何をしても所詮悪役令嬢は悪役令嬢。人を傷付ける事しか出来ないキャラクターなのだ。だから誰にも求められず遙人同様一人きりで短い生涯を終えるしか無いのだ。
(せめて……遙人と同じ年くらいまでは生きたかったな。)
レノアはもはや気怠さと悪寒しか残って居ない身体をベッドに横たえた。
せっかく入れて貰った湯たんぽも今は暖かいと思えない。
寒い……。
レノアはそっと目を閉じた。
「り、リス?」
急に無言になったレノアにレノが目を向ければそこにはベッドの上で小さく震えながら顔色を悪くし、肩で息をしているレノアの姿があった。

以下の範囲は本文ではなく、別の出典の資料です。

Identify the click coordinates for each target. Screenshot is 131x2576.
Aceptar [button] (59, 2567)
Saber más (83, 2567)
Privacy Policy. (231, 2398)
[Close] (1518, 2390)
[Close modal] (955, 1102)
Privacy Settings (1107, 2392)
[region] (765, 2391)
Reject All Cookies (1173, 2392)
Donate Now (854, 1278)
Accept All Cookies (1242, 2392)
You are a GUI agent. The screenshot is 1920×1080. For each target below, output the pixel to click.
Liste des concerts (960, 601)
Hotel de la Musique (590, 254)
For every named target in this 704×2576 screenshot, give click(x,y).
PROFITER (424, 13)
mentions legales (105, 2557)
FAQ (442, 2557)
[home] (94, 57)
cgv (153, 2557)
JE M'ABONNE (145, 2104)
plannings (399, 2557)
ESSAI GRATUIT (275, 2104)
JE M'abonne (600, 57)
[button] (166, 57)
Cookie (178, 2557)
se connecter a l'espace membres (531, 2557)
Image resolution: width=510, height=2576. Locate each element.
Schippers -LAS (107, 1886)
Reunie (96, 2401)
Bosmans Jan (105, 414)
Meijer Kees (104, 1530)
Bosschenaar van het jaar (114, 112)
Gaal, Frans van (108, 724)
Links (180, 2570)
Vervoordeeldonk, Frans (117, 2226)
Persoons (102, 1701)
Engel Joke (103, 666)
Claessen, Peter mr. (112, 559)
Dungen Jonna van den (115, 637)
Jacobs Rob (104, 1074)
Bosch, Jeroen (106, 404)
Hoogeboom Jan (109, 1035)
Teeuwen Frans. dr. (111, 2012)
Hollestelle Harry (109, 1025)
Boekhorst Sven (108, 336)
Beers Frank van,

慌てて近づきレノアをキチンとベッドの中に入れ、まだ暖かい湯たんぽをそばにおいてやる。
「リス。すまない。直ぐに気付かなくて。」
そっとリスの頬を撫でればリスは弱々しく目を開けて温かいと呟く。
「リス?」
もう片方の手をリスの頬を挟むように当ててやればリスはモソモソとこちらに擦り寄ってくる。
「レノ…ごめんね。」
「っ!違う。俺の方こそすまない。リス?何か欲しいものあるか?まだ寒いか?」
「……寒い。」
「わかった、今湯たんぽを追加するからちょっとまってて。」
そう言うとそっとレノアから手を離し湯たんぽを取りに離れようとするレノの手をレノアは掴んだ。
「ごめん。レノ、嫌かも知れないけど……ちょっとだけ。ちょっとだけそばにいて。1人にしないで……。」
潤んだ瞳に見つめられて、レノはそのままレノアの傍にとどまることにした。